Over 2 million EDGAR filing artifacts!

That’s right – our pre-parsing and normalization tools have made available over two million observations of various data items from EDGAR filings.  This is a huge number. It sort of blew me away when I received a message this morning from one of our team who is in the process of provisioning new storage space.  He was running a test involving just 10-K artifacts and had logged more than 1.7 million items.  Combining that with our PROXY extracted artifacts that total jumps to more than two million.

We are having to provision new space and work on a new delivery architecture because our existing system has out-grown both the ability to manage the volume of incoming artifacts as well as the number of outgoing requests.  We are getting ready to add insider trading data to match to the Named Executive Officers and the Directors.  That addition alone will add approximately another million items. We have also been parsing the older 10-Ks into item number sections to conform to our existing availability of the newer ones – that process should add at least another million separate files for download.

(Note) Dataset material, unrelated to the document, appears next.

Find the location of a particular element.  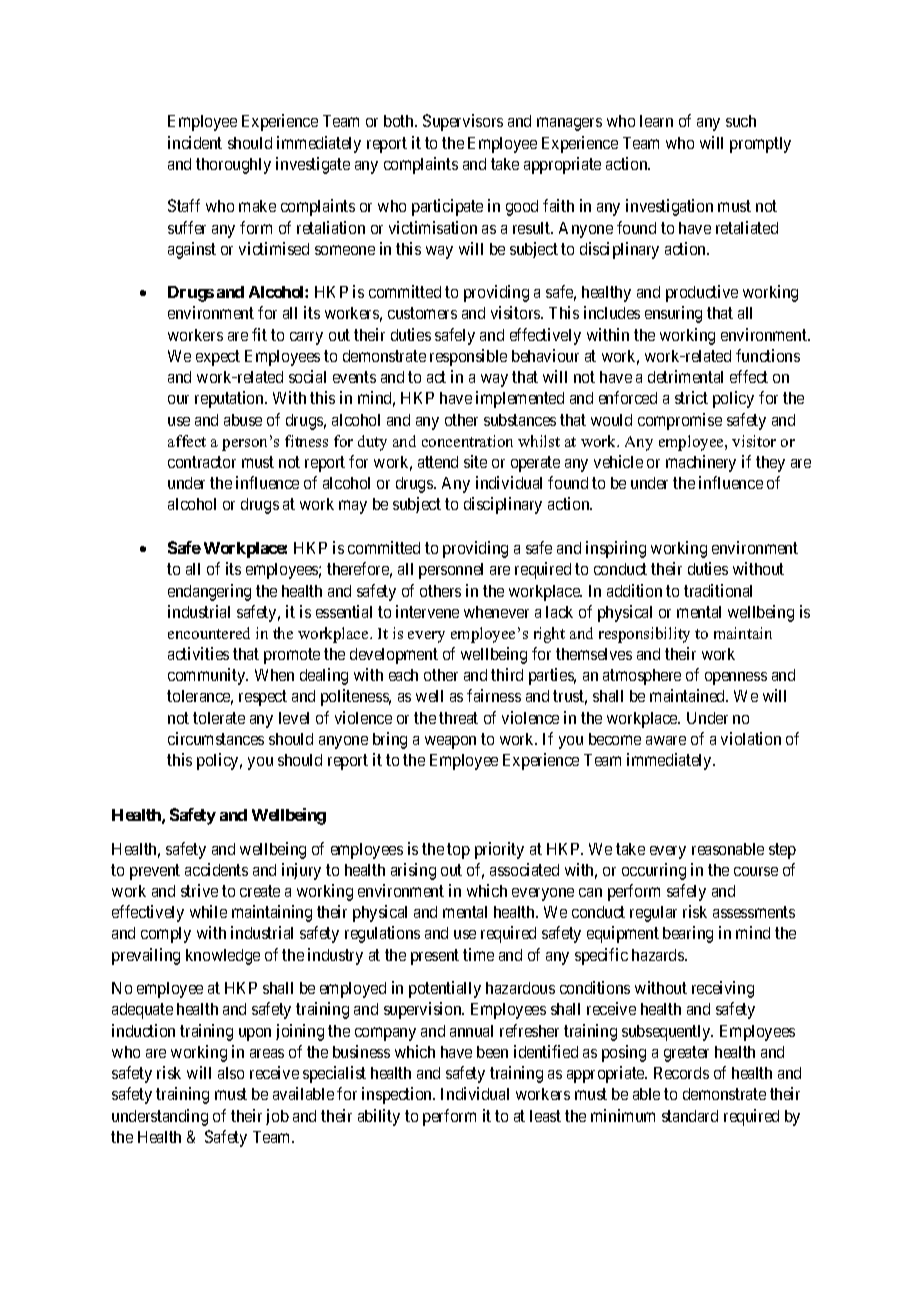

traditional is located at coordinates (718, 590).
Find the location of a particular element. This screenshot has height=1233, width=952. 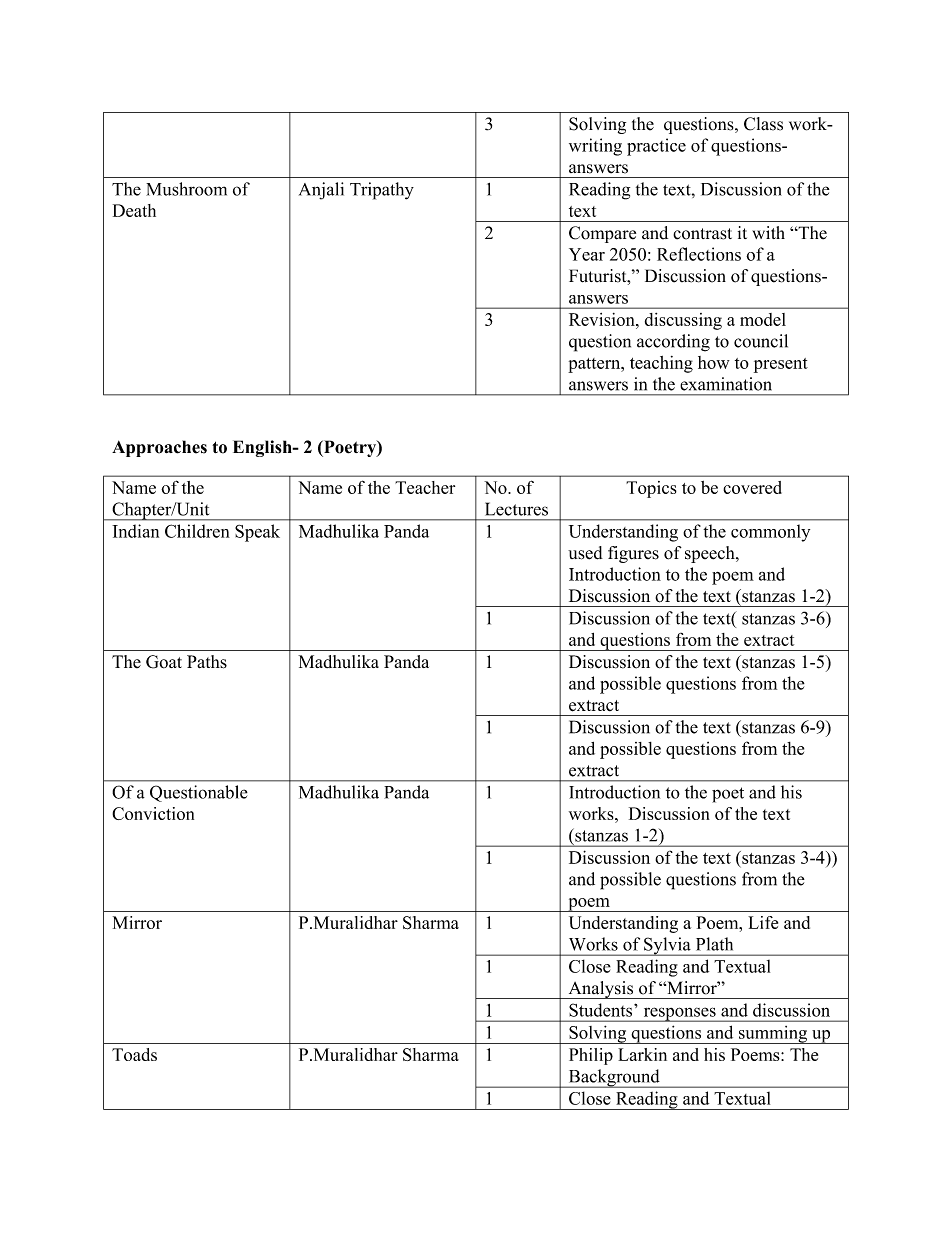

Death is located at coordinates (134, 210).
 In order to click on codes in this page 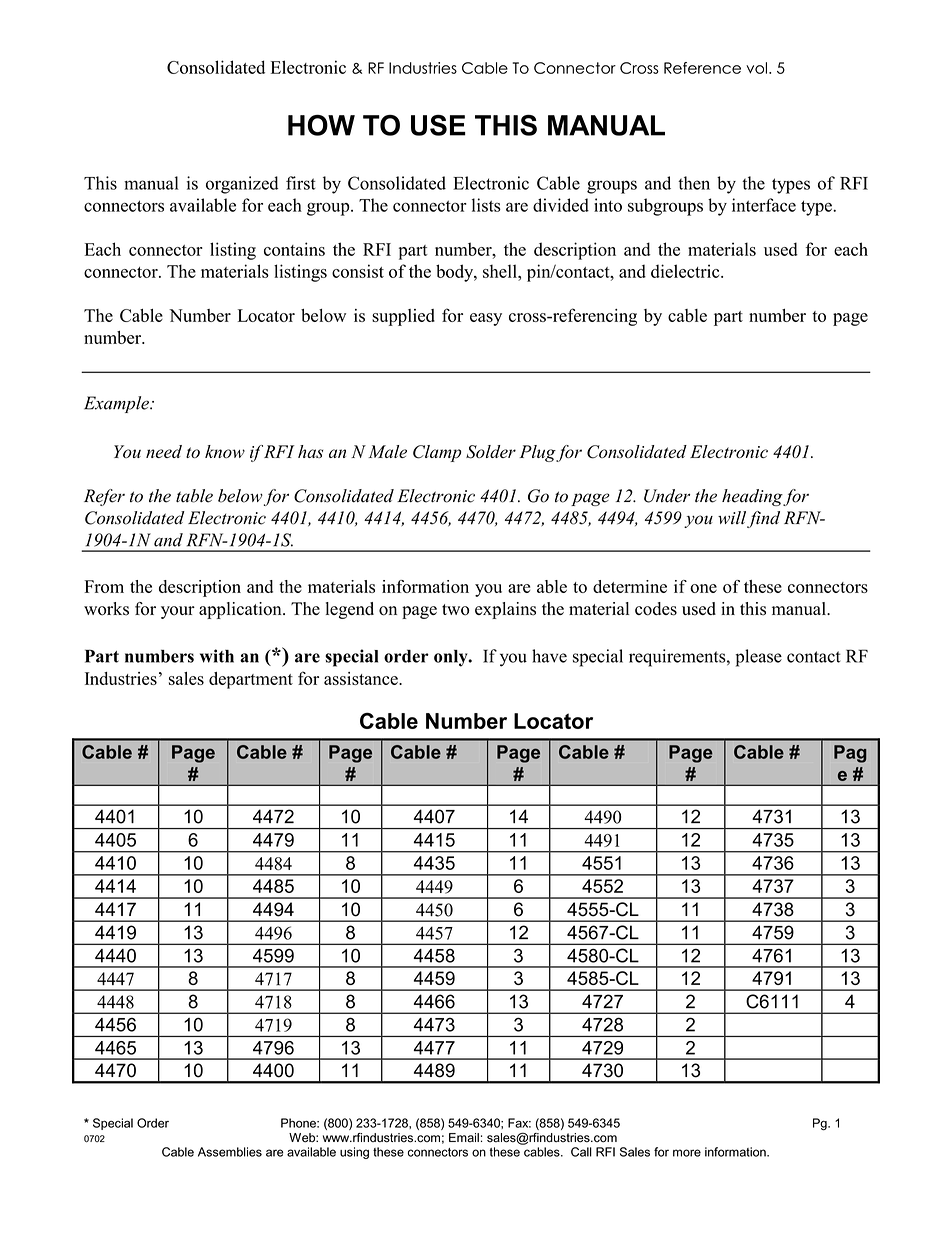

Once our new storage space is provisioned and working we will then turn back to finishing a new version of the Search, Extraction and Normalization Engine.  One of the key goals of this project will be to improve your download speed by a factor of at least four.  Our existing architecture did not allow for parallel access to our data repository.  Our new platform will allow us to design the application to run multiple simultaneous connections between your desktop and our repository for data access.